* _What you need to do_
- a) Answer these questions from the forum thread below:
(i) On what day and date is the new episode said to be coming out?
(ii) At what time does the forum thread say the episode is on tonight?
(iii) What does viperinesnake45 say is done in the Minecraft world created with BanjoKazooie202?
- b) Using the forum thread below, state whether each statement agrees with it. Answer yes or no and quote the deciding words.
(i) BanjoKazooie202 says the posters are sure what the new episode is about.
(ii) viperinesnake45 says they love Minecraft.
(iii) viperinesnake45 says people on Monster High always listen.
- c) Extend the forum thread below with one or more further posts, starting after its final post.

=== Quoted text ===

Source: http://www.youtube.com/watch?v=yppIqv0x0A8
  The new episode, Rattleballls, coming out on Monday, January 27, 2014​ He looks like an old gumball guardian that got REAL messed up.   ​


----------



## BanjoKazooie202 (Jan 27, 2014)

Some art for Rattle Balls! We're still confused what it's about, though.
  Source:http://skronked.tumblr.com/post/74511260473/cole-sanchez-and-my-4th-episode-rattleballs-airs






  if you're interested, the episode is on at 7/6c Tonight.


----------



## viperinesnake45 (Jan 27, 2014)

monsterhigh said:


> I love the Simpsons I'll Check it it


  Thank you so much. I've already told people on Monster High and Ever After Hugh, but no one ever listens


----------



## viperinesnake45 (Jan 27, 2014)

monsterhigh said:


> Also any one here like minecraft


  I love Minecraft. Me and BAnjoKazooie202 have actually created a world where we troll everyone and blow up their houses.

=== Extracted entries ===

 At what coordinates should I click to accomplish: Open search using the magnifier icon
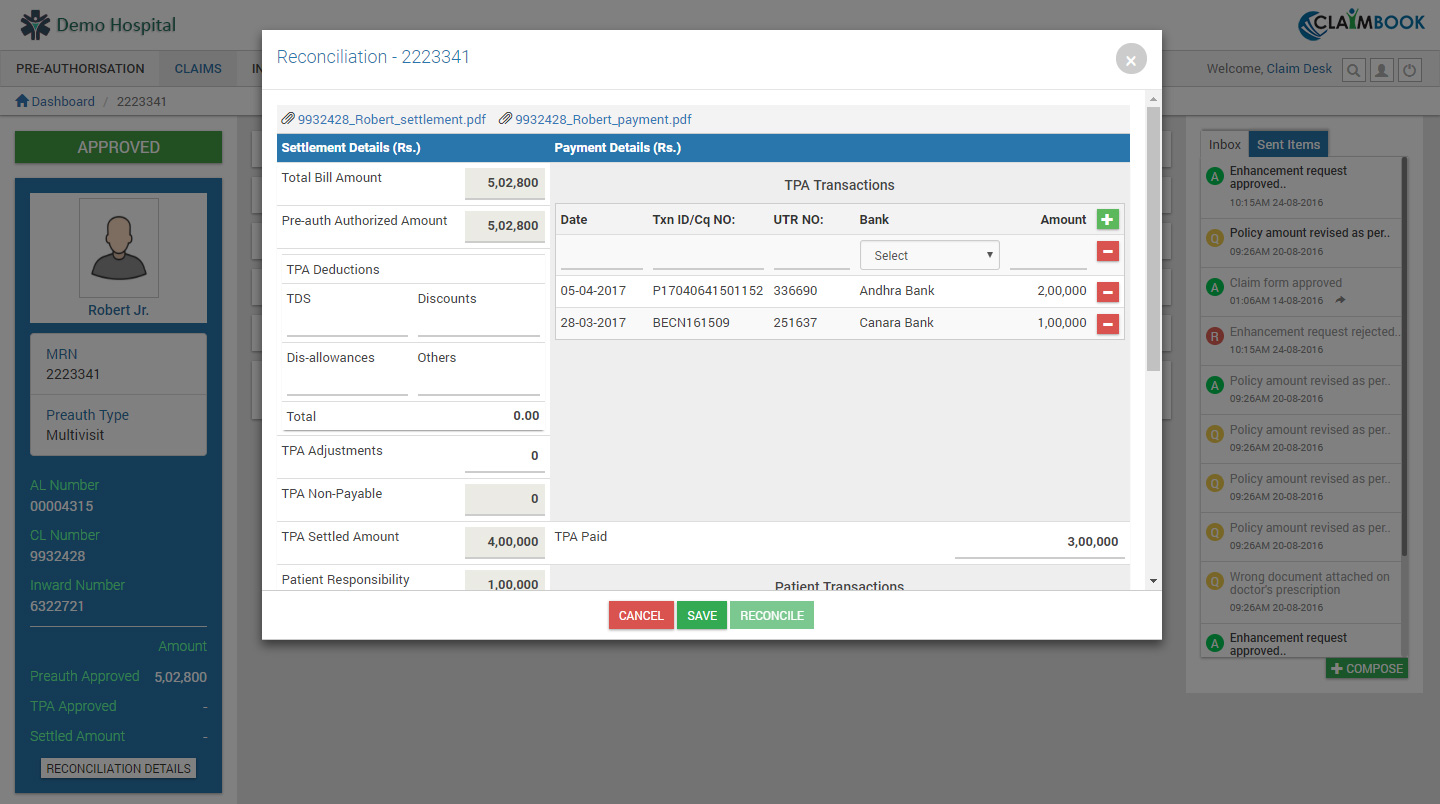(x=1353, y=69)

===
=== Extracted entries ===

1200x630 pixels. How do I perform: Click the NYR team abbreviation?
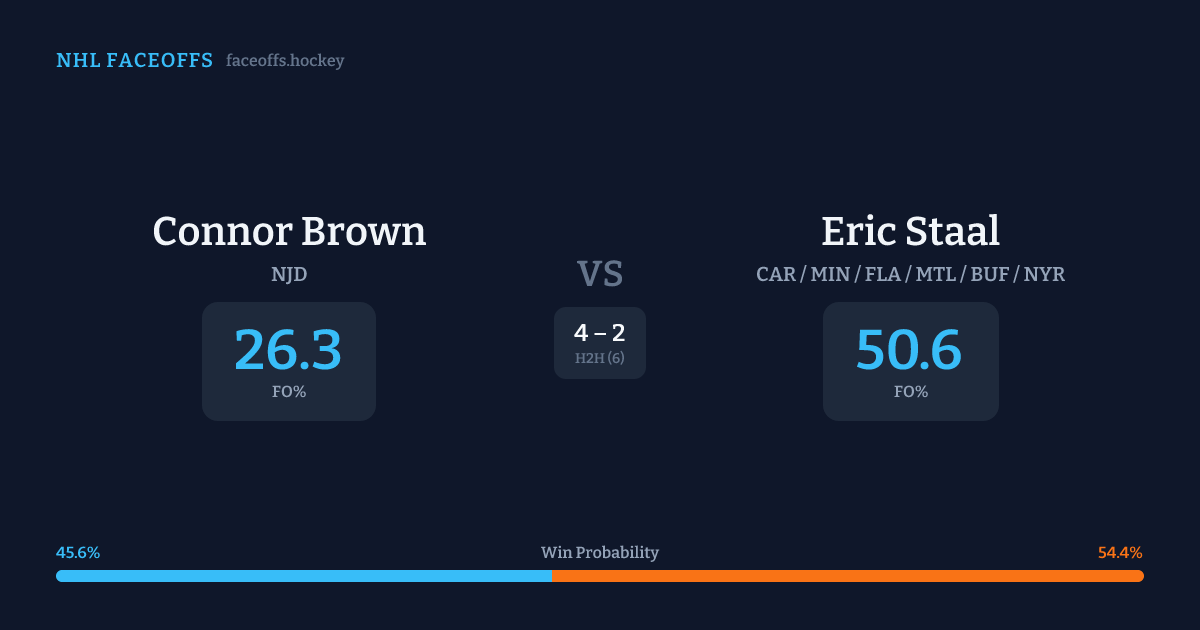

===

* _Results_
- a)
(i) Monday, January 27, 2014.
(ii) 7/6c.
(iii) They troll everyone and blow up their houses.

- b)
(i) No: "We're still confused what it's about, though."
(ii) Yes: "I love Minecraft."
(iii) No: "but no one ever listens"

- c)
----------



## AutumnMoon (Jan 27, 2014)

Omg! Adventure Time!!! I've been buying happy meals to get the toys. I don't eat meat- I want them that badly


----------



## BanjoKazooie202 (Jan 27, 2014)

AutumnMoon said:


> Omg! Adventure Time!!! I've been buying happy meals to get the toys. I don't eat meat- I want them that badly


  Well, welcome to the blog! Have you gotten all of the toys yet? We've gotten Bmo, Jake (bendy) and Finn (bendy also)!


----------



## BanjoKazooie202 (Jan 27, 2014)

We've noticed that lots of people have been talking about topics other than Adventure Time on here. If you did, don't worry! You're not in trouble. Can everyone just please try to keep this an Adventure Time blog? We realize that sometimes it's just fun to see if other people have similar intrests, but please try to keep that at a low. We just don't want this blog to become another topic than Adventure Time.


----------



## AutumnMoon (Jan 27, 2014)

BanjoKazooie202 said:


> Well, welcome to the blog! Have you gotten all of the toys yet? We've gotten Bmo, Jake (bendy) and Finn (bendy also)!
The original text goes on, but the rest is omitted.